Employers sit in a unique position to provide tools and opportunities that enable employee financial security. We know from our decades of experience working with companies to innovate and enable financial security for lower- and moderate-income workers that when employees are offered the tools and opportunities to save, they do so.

The pandemic provides the perfect opportunity for employers to take this call to action from American workers seriously.

As the economic crisis shines a spotlight on widespread, pervasive financial insecurity and the financial fragility of the lower- and moderate-income workers who make up much of our essential worker pool, employers have both a moral and a business responsibility to address the issue.

Even while many employers are under enormous financial pressure themselves, this is the moment to examine ways to boost both short-term financial security and pathways to financial opportunity for their workers.  In times of financial stress, it’s critical to focus on the most urgent, most important problems with the most long-term potential payoff–both for corporations and the people they employ.

Mercer estimates that American companies lose $250B a year in productivity due to worker anxiety. But we don’t need studies to tell us something we know at our core: When we are preoccupied with juggling our family finances, we are not free to be quality workers, parents, students and citizens.

As a society, we’ve accepted a chronic tax on our mental and physical well-being, a byproduct of a state where nearly all working people are worried about money, nearly all the time.

Strategies that enable employees to build emergency savings–a liquid reserve that they can use to weather emergency expenses or income volatility–are surprisingly simple and straightforward to offer.
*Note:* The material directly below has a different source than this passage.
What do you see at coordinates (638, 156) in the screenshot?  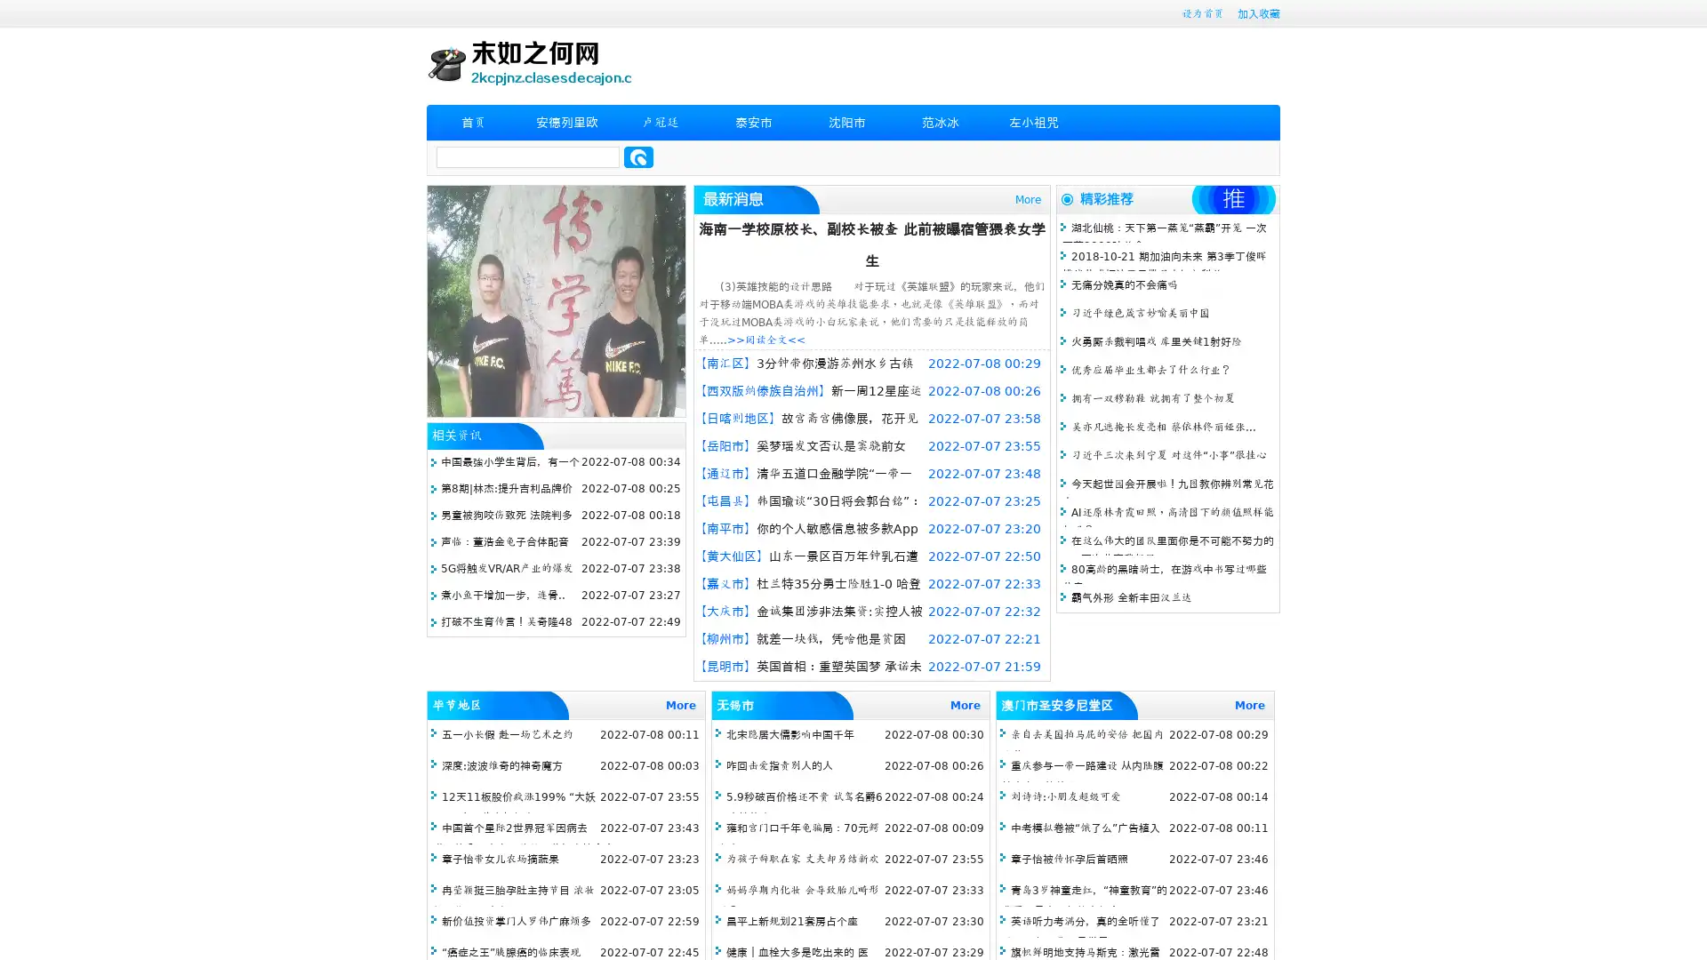 I see `Search` at bounding box center [638, 156].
Employers can provide tools and opportunities to save, such as split direct deposit, access to savings vehicles through their employee retirement plan or financial wellness platforms, or creative incentives, such as prize-linked savings–all of which our research has proven effective in increasing savings rates.

Innovative, forward-thinking employers can consider a new opportunity to automatically enroll their employees in emergency savings programs. New policy guidance from the Consumer Finance Protection Bureau recently opened a door to this new innovation.
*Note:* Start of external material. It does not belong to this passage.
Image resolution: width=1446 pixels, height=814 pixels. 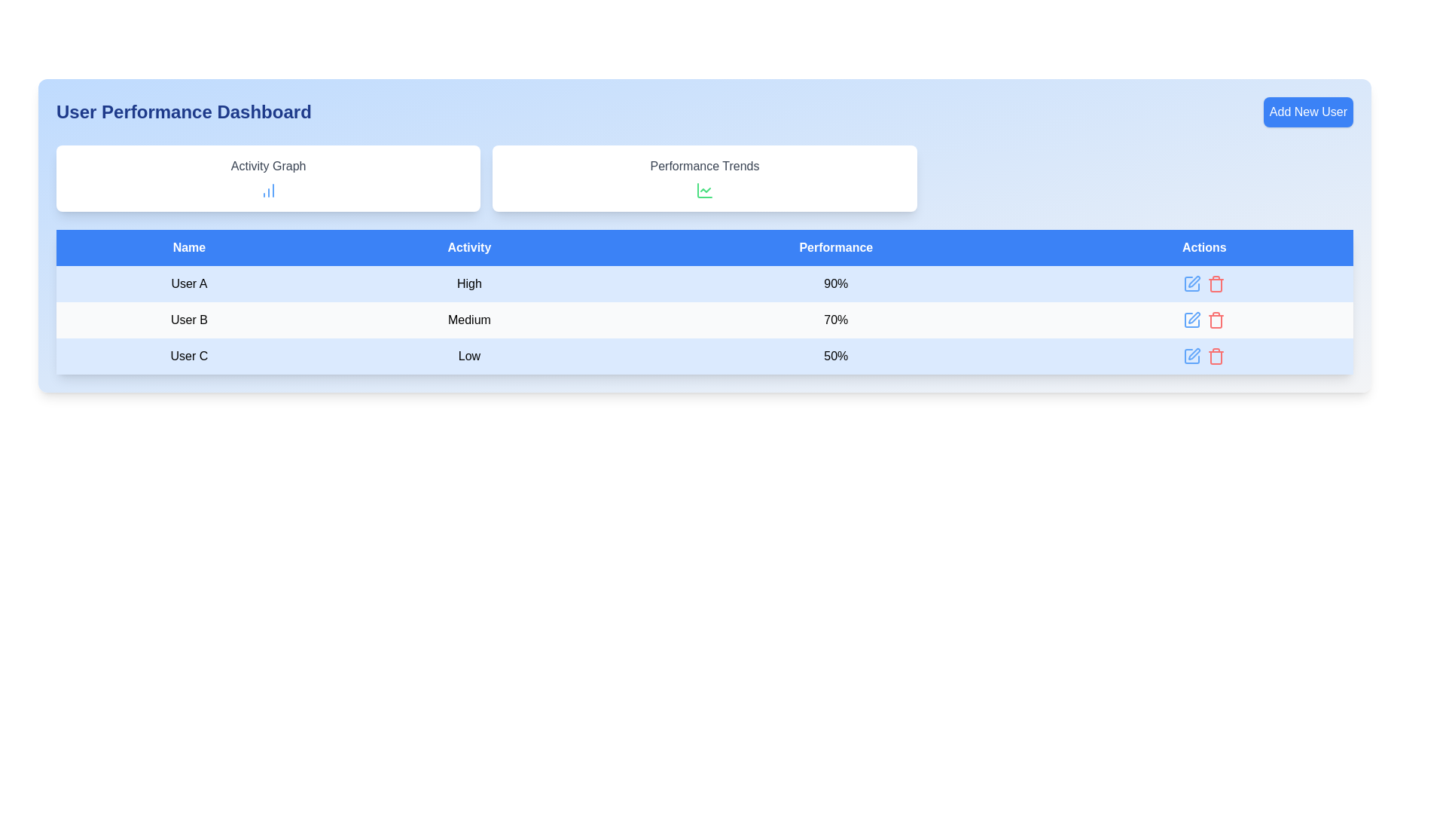 What do you see at coordinates (835, 356) in the screenshot?
I see `the text element displaying '50%' in bold, located in the 'Performance' column of the third row corresponding to 'User C'` at bounding box center [835, 356].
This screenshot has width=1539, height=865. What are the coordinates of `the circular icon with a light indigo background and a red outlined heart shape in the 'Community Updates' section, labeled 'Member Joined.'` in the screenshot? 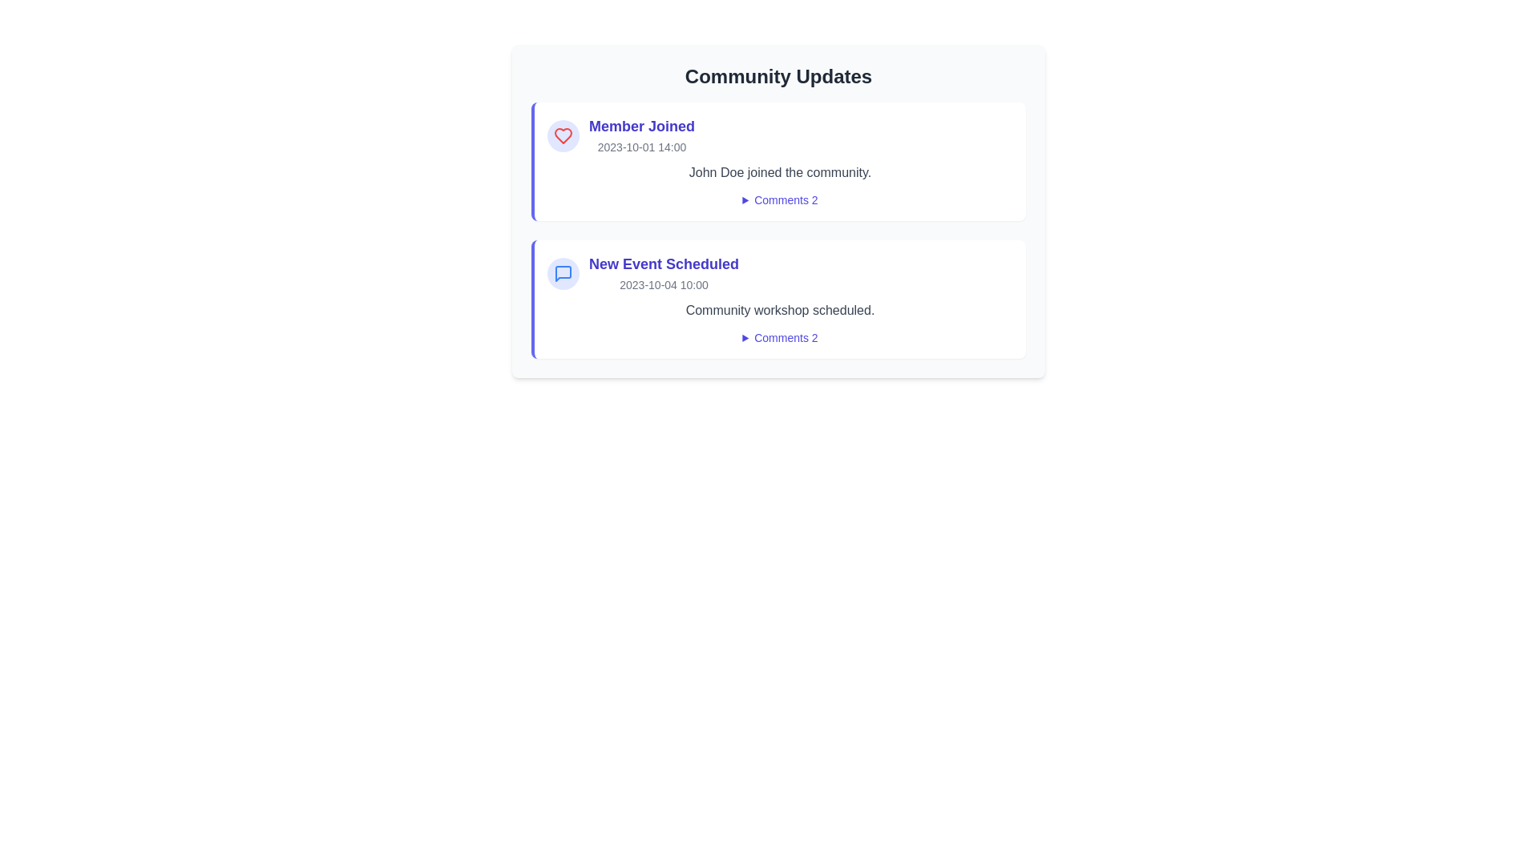 It's located at (563, 135).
Having an emergency cushion that one can build up and draw down as needed is the first step in eliminating the day-to-day financial stress most Americans are under.   And research shows automatically enrolling workers into savings programs lifts participation rates and savings outcomes.

But it’s not enough.

The widespread economic devastation of COVID has demonstrated the urgency of making financial opportunity a priority as well – a focus on the long-term financial trajectory of workers, and the ways in which their employment fosters an ever stronger household financial balance sheet.

There’s much talk of a recovery and better days ahead. But a recovery means a return to 2019 and a financial situation that was untenable for a large portion of working Americans, leaving them financially fragile, vulnerable to another collapse, and without any pathway to opportunity.
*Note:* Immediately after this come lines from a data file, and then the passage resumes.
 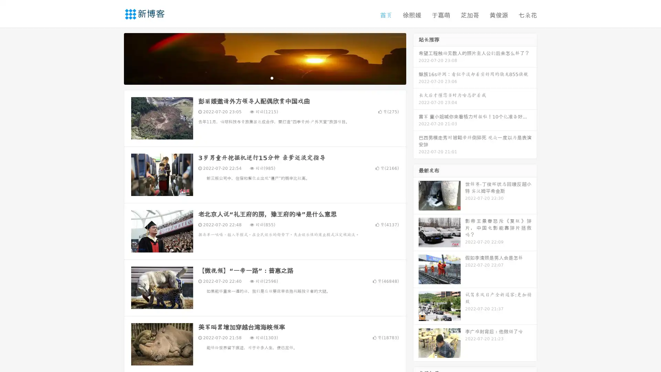 What do you see at coordinates (258, 77) in the screenshot?
I see `Go to slide 1` at bounding box center [258, 77].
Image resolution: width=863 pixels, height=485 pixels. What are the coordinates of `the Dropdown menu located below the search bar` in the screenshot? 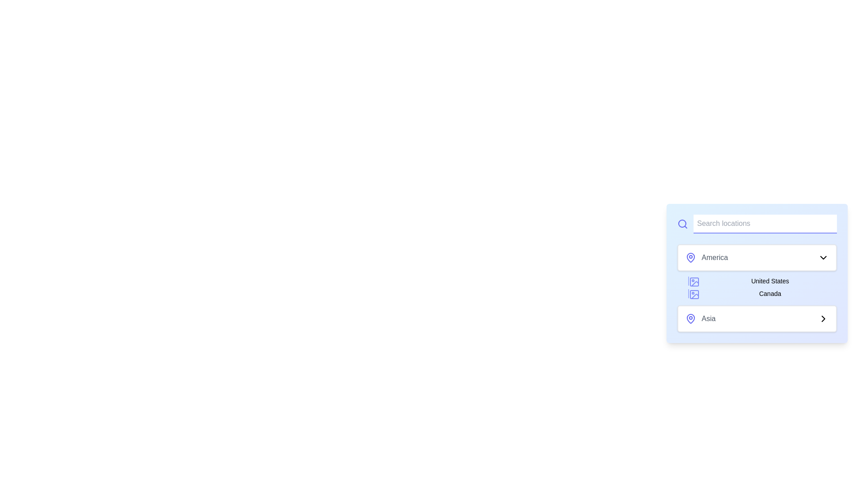 It's located at (756, 271).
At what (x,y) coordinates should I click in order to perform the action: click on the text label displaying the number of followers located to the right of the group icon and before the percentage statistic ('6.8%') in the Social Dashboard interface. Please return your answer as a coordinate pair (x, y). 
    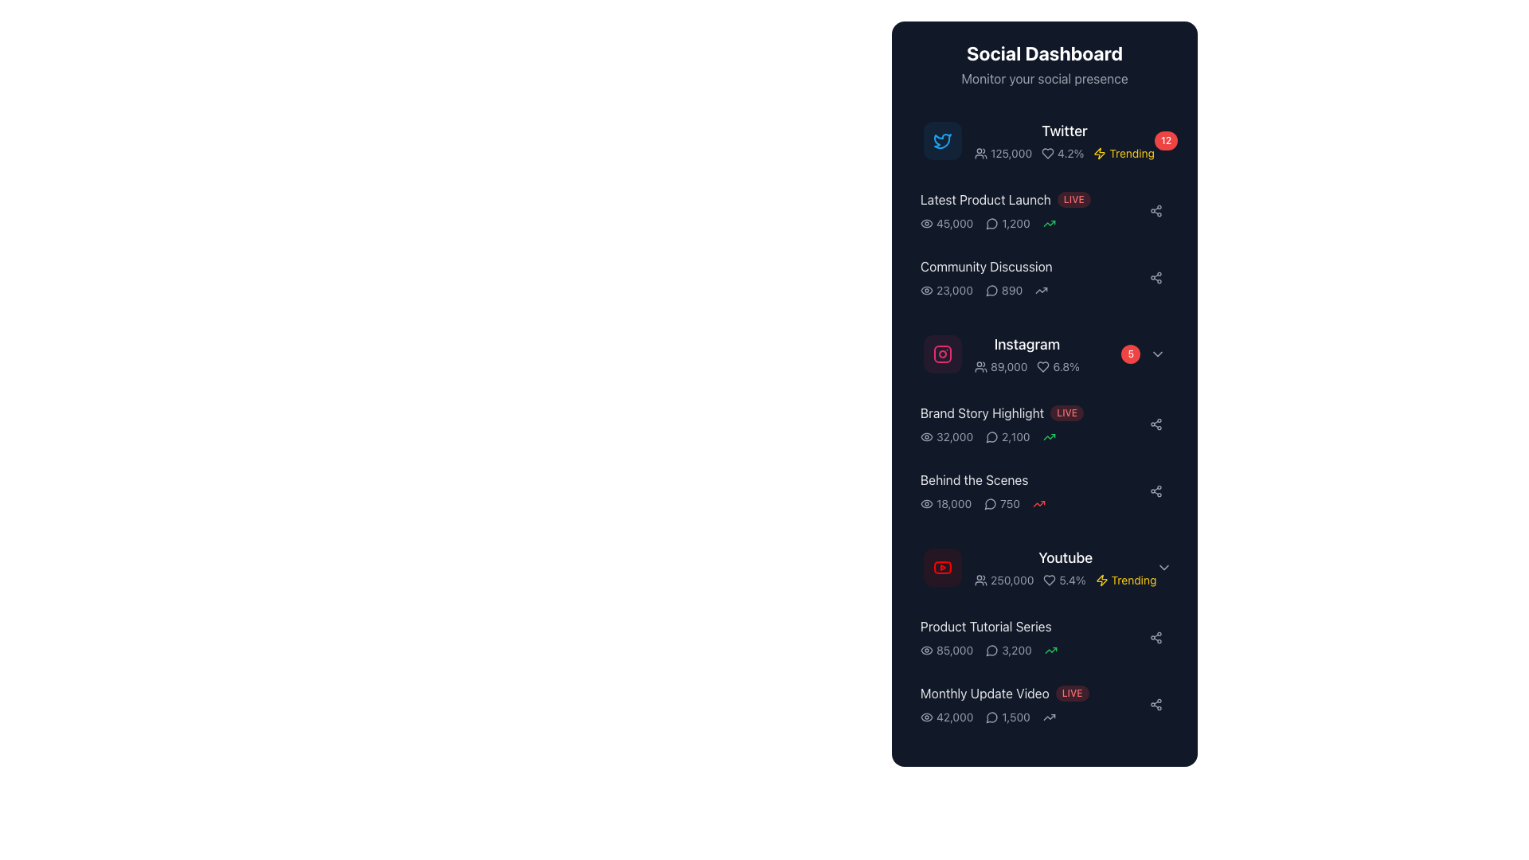
    Looking at the image, I should click on (1000, 367).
What might it mean to decide recovery simply isn’t enough? It’s time to reset our expectations and imagine an economy where long-tenure employment offers pathways to financial security and increasing wealth for all.

Employers have an exciting opportunity–and an obligation–to play a role in these changes in a way that will also build a stronger workforce and overall economy. Taking action means playing a part in securing Americans’ financial futures.

Otherwise, we return to the status quo: a financial system that does not work for all–where the majority of people in it never feel secure–and all the negative implications of that reality for the businesses that employ them.

The leadership of employers is critically needed–and our research demonstrates, it’s expected.

There are real risks for firms that shirk their responsibilities, and real opportunities for those who prioritize a world in which their employers are empowered to build both short- and long-term financial security.

Timothy Flacke is the cofounder and executive director of the nonprofit Commonwealth.